TOMISLAV R. FEMENICK –
HISTORIADOR, MEMBRO DA DIRETORIA DO IHGRN.
O PADRE MOTA EM REUNIÃO COM LIDERANÇAS
POLÍTICA DE MOSSORÓ. O RELIGIOSO FOI PREFEITO DA CIDADE POR NOVO ANOS E NOVE
MESES
Luiz Ferreira da
Cunha Motta nasceu em Mossoró no final da última década do século XIX. Estudou
em sua cidade, em Natal, Recife, João Pessoa e Roma, onde se ordenou Padre em
1922, às vésperas de completar 25 anos de idade. Sua tese em teologia,
apresentada à Pontifícia Universidade Gregoriana, obteve a classificação
de “bone probatus”; aprovada com
excelência.
Regressou à sua
cidade no dia 21.10.1922. Segundo reportagem do jornal “O Nordeste”, o novo sacerdote foi recebido na Estação da Estrada de Ferro pelo
Padre Manuel Gadelha, Vigário da Paróquia de Santa Luzia, seus familiares e
pelo povo, que compunha uma enorme multidão. Formou-se, então, um extenso
cortejo em direção à Matriz. Soltaram foguetes e a banda do Grêmio Musical
tocava músicas sacras e alegres. No altar-mor da igreja de Santa Luzia, o Padre
orou demoradamente ao som de “Sacerdos
Magnus” e palmas da multidão.
Quando do regresso
à terra natal, o Padre Mota encontrou quase a mesma Mossoró que deixara. O
município tinha pouco mais que dezesseis mil habitantes. A cidade possuía
trinta ruas, doze praças, cinco travessas e uma avenida, com 1.872 casas, sendo
840 de tijolos e telha, e 1.032 de taipa. Havia menos de trinta escolas primárias,
um Grupo Escolar e uma escola de nível ginasial – o “colégio das irmãs”, pois o
Santa Luzia estava fechado. As vias públicas eram cobertas com barro e
pedregulhos. Não havia calçamento. Quando chovia, as ruas ficavam lamacentas e
escorregadias. Durante o dia, o sol imperava abrasador. A escuridão das noites
era cortada apenas por poucas lâmpadas de 32 velas, instaladas pela Intendência
Municipal. Para reduzir o breu da
noite e afugentar os mosquitos, em frente das residências eram acesas
fogueiras, misturando-se estrume de gado às brasas.
O PADRE
O novo sacerdote ocupou vários cargos
eclesiásticos: capelão do Colégio Sagrado Coração de Maria, vice-diretor do
Colégio Diocesano Santa Luzia (quando este reabriu suas portas), capelania do
Sagrado Coração de Jesus, responsável pelo ensino da religião para cerca de
1.200 crianças, vigário da Paróquia de Santa Luzia de Mossoró (quando deu
início à construção da Capela de São José) e vigário geral da Diocese, de 1936
até o seu falecimento. Na hierarquia da igreja, o seu posto mais alto foi o de
Monsenhor.
Meses após tomar posse como vigário
da Paróquia de Santa Luzia, o Padre Mota promoveu uma reunião na sacristia da
Capela do Sagrado Coração de Jesus, com um número bem reduzido de pessoas. Além
dele, apenas seu pai, Vicente Ferreira da Mota, e o comerciante e industrial
Miguel Faustino do Monte. O motivo da reunião: a criação da Diocese de Mossoró.

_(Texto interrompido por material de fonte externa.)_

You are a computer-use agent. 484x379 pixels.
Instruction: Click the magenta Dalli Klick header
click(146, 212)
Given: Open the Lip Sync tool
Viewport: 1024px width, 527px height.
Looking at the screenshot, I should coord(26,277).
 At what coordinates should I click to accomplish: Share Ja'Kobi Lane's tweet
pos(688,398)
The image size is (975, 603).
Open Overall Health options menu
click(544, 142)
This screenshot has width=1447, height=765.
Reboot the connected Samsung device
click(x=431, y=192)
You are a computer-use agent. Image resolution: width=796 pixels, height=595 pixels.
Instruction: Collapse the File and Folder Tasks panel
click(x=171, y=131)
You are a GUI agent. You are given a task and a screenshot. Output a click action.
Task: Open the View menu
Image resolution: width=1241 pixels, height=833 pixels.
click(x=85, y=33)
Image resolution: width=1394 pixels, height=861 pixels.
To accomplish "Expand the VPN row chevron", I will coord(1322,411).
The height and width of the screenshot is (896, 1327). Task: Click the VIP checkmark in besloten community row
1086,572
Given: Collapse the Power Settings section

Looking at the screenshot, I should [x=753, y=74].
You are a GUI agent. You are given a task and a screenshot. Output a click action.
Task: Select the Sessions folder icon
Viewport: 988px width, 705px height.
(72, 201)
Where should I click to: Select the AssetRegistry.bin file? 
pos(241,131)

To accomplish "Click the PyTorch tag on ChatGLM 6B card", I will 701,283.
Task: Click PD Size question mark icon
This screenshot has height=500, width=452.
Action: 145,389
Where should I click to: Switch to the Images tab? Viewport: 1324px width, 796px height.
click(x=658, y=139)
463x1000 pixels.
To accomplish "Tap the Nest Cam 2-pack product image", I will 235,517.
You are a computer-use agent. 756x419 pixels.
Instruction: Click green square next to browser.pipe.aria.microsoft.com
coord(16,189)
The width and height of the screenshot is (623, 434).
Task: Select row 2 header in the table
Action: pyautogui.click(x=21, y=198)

Muitas, muitas outras pessoas se agregaram a esse esforço.
TÍTULO ELEITORAL EXPEDIDO EM NOME
DO PADRE MOTA EM 1956.
Miguel Faustino
ficou encarregado de levar o assunto junto à Diocese de Natal, a qual a
Paróquia de Mossoró estava subordinada. O coronel Mota junto às autoridades,
comerciantes e industriais da cidade, e o Padre Mota, juntamente com o Cônego
Amâncio Ramalho, se encarregariam de arregimentar apoio entre os outros
clérigos locais. Entretanto, tudo isso deveria ser tratado com absoluto sigilo,
para não melindrar as autoridades eclesiásticas da Diocese da capital do
Estado. Se houvesse dúvidas quanto ao segredo, dever-se-ia recorrer ao sigilo
confessional. O Padre Mota reconheceu: “Foi um
recurso maquiavélico, mas a causa era nobre e divina”.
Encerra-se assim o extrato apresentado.